Los erizos de mar han existido por aproximadamente 300 millones de años sin mostrar cambios significativos en sus características. Esto se evidencia a través de los registros fósiles que muestran su forma inmutable a lo largo de vastos periodos de tiempo.
Los descubrimientos fósiles de erizos de mar, incluso de 150 millones de años de antigüedad, revelan que estos animales poseían todas sus características desde el momento de su creación. Esto demuestra que fueron creados completos y no pasaron por un proceso de cambio o desarrollo gradual.

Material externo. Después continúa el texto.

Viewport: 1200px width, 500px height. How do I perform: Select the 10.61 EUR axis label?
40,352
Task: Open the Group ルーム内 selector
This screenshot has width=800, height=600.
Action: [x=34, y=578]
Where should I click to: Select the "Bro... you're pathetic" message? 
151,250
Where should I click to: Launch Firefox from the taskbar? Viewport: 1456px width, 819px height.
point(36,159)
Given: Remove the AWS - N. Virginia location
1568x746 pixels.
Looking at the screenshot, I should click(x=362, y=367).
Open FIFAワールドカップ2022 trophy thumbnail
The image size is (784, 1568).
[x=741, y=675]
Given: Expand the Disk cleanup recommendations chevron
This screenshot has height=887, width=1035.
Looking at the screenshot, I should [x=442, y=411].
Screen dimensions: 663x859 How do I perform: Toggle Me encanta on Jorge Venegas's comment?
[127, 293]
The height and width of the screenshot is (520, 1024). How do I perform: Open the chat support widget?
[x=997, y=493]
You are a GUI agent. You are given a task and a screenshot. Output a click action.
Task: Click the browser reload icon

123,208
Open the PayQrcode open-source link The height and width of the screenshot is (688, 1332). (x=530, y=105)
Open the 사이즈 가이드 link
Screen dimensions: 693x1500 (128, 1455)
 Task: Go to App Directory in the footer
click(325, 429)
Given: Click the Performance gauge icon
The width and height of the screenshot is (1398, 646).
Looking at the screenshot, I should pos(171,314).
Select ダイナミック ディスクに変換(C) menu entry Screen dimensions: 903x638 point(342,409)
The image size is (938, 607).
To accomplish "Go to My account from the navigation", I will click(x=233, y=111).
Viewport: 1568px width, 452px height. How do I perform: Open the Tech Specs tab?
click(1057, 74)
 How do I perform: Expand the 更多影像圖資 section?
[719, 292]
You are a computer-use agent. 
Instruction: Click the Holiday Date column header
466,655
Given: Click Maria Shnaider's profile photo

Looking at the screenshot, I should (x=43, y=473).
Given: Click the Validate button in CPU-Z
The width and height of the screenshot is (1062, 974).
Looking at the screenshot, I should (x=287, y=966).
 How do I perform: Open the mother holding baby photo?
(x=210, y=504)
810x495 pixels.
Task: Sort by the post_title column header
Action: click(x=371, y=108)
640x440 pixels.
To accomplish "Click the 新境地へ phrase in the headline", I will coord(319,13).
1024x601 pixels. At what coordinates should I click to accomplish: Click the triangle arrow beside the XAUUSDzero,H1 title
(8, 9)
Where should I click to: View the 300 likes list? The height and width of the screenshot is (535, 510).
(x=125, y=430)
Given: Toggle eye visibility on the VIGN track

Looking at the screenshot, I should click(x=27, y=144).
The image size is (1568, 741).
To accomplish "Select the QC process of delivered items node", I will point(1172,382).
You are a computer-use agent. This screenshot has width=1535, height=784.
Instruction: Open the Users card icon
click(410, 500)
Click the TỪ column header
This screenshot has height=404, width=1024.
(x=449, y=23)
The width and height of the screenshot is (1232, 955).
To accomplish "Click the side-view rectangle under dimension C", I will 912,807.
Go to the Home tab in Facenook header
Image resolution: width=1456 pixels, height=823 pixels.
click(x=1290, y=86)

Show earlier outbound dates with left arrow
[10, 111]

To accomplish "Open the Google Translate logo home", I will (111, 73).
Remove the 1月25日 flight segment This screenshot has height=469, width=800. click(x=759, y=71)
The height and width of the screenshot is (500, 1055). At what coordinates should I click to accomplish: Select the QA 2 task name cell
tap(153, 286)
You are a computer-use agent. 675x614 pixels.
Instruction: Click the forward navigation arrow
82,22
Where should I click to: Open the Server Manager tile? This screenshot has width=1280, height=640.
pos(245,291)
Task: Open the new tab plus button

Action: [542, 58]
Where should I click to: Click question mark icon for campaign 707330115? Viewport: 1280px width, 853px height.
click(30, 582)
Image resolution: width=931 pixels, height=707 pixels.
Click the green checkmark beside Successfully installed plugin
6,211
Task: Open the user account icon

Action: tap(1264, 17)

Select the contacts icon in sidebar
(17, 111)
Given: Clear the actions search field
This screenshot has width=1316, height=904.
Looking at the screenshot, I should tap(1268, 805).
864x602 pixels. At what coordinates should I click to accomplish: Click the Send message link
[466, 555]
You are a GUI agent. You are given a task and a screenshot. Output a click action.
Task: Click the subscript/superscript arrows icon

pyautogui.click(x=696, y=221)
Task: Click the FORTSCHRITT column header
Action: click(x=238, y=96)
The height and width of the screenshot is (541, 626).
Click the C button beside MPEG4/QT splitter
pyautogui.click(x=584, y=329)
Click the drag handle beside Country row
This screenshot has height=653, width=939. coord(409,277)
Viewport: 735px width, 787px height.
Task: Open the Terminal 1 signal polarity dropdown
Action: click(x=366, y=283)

Los erizos de mar son invertebrados marinos con cuerpos blandos cubiertos por un caparazón delgado y espinas. Estas espinas, que pueden ser venenosas en algunas especies, los protegen de depredadores. También poseen pies ambulacrales que les permiten adherirse a las rocas y moverse por el fondo oceánico.
Los erizos de mar se mueven cómodamente por el fondo del océano gracias a sus pies ambulacrales. Estos pies, que sobresalen de sus cuerpos, tienen la capacidad de adherirse a las rocas, facilitando su desplazamiento y estabilidad en el entorno marino.
La existencia inalterada del erizo de mar por millones de años, con todas sus características presentes desde el inicio, refuta la teoría de la evolución. Su permanencia demuestra que no hubo un desarrollo gradual, sino que fueron creados completos por Allah, un testimonio del arte de Su creación.